Reproduce word for word the span of the predictive analytics passage below starting with "Using predictive analytics" and going on through "buy next time.".

### Selected excerpt
►

Using predictive analytics and data from loyalty cards, computers in real-time are able to crunch terabytes and terabytes of your historical purchases to figure out that your favorite ice-cream was the one item missing from your shopping basket that week. Further, the computer matches your past purchase history to ongoing promotions in the store. So with your bill, you receive a coupon for the item you are most likely to buy next time.
Example of Predictive Analytics in Sports: ”MoneyBall” with Oakland A’s
Competitive sports is a heavy user of predictive analytics. The concept was refined in 1990s by the Oakland Athletics ( (Oakland A’s) and depicted in the Oscar nominated movie Moneyball.
The Problem: the New York Yankees were the most acclaimed team in Major League Baseball. Small market teams like Oakland Athletics (Oakland A’s) had to change the way they did business. The A’s were not a wealthy team, in fact were ranked 12th (out of 14th) in payroll. A core strategy question in sports is: How to compete with rich teams? How to spot and acquire low-cost undervalued talent that is a “force multipler”?

◄

### Data provided

►

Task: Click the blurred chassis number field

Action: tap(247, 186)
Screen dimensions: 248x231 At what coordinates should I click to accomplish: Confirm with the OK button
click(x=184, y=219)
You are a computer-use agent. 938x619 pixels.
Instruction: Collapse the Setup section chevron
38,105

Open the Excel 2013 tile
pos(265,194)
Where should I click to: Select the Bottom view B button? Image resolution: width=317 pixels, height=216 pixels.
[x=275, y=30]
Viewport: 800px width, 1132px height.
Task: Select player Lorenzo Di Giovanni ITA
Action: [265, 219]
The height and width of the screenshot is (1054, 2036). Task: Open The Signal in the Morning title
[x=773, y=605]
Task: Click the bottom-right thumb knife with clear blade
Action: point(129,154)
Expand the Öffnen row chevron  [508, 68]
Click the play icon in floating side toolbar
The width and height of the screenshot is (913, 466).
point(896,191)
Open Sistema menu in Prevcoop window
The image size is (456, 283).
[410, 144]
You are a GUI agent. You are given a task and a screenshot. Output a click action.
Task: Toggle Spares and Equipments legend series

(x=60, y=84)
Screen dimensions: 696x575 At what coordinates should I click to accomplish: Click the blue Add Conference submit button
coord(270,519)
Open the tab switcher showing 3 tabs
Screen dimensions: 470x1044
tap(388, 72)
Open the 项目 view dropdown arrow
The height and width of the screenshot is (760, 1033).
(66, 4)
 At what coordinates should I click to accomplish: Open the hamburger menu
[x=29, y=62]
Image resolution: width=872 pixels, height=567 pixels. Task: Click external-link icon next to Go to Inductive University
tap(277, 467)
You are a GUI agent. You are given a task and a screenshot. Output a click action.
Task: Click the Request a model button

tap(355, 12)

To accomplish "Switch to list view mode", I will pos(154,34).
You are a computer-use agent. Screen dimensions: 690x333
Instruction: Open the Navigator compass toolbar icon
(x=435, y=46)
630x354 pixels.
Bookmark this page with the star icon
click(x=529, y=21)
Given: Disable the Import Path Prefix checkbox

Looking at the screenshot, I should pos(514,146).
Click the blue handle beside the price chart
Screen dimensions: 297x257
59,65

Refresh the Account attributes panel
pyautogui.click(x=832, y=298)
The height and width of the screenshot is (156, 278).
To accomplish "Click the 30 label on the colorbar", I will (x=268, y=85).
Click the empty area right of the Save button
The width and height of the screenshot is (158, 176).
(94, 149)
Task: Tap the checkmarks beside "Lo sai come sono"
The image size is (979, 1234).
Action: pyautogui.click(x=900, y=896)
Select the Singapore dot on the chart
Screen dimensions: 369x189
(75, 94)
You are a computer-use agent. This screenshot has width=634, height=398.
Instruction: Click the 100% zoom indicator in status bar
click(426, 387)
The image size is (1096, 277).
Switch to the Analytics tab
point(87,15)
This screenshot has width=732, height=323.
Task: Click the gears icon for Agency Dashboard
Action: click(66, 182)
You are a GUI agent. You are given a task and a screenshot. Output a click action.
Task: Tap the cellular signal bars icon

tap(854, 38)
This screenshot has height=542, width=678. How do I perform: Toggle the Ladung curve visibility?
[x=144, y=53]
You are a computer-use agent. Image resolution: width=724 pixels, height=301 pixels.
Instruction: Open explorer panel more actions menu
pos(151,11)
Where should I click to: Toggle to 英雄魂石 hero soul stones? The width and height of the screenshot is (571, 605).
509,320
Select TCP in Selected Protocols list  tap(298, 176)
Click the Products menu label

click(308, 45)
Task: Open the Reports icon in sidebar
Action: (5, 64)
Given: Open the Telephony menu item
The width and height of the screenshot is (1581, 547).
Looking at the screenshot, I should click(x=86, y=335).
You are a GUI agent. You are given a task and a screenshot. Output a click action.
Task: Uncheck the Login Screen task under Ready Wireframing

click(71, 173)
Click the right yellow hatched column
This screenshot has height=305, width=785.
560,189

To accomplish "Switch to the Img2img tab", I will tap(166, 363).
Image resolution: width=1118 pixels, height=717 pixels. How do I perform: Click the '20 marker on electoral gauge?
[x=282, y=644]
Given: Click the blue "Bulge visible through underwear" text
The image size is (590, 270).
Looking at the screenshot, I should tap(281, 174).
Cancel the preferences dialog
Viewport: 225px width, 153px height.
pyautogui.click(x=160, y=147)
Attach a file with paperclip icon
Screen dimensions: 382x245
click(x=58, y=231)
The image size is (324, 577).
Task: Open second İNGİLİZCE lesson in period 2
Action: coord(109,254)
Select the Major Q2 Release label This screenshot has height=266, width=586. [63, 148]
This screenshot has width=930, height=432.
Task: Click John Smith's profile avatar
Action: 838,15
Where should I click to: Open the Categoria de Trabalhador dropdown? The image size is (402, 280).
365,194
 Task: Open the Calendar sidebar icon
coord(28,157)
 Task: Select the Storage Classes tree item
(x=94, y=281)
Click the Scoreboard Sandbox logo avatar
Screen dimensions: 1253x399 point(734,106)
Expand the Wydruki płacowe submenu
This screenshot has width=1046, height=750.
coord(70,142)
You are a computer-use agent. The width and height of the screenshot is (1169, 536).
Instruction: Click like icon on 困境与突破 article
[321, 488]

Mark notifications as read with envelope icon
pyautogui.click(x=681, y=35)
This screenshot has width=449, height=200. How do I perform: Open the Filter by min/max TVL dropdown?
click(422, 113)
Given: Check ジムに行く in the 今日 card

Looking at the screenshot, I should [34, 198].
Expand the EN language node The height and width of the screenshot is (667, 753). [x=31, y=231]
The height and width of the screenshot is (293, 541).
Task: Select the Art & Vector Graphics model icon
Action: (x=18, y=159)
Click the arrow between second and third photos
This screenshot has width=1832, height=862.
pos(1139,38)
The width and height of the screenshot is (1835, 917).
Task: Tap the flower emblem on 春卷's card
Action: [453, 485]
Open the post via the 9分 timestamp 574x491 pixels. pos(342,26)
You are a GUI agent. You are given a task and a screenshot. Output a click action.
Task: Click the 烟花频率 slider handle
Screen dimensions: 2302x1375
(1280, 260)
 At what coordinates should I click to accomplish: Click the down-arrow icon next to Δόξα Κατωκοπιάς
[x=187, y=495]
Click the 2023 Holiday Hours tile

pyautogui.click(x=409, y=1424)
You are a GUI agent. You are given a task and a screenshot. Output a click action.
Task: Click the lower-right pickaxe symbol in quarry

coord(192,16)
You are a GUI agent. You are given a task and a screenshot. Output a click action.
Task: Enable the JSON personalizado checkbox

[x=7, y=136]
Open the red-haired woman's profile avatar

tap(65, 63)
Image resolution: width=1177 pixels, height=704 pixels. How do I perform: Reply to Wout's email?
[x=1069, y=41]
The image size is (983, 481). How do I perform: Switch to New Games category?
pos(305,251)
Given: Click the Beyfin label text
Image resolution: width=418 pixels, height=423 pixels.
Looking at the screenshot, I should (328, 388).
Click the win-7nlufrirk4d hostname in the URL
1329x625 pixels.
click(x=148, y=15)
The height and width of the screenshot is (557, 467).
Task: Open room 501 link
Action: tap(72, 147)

◄

### Output of the exercise
Using predictive analytics and data from loyalty cards, computers in real-time are able to crunch terabytes and terabytes of your historical purchases to figure out that your favorite ice-cream was the one item missing from your shopping basket that week. Further, the computer matches your past purchase history to ongoing promotions in the store. So with your bill, you receive a coupon for the item you are most likely to buy next time.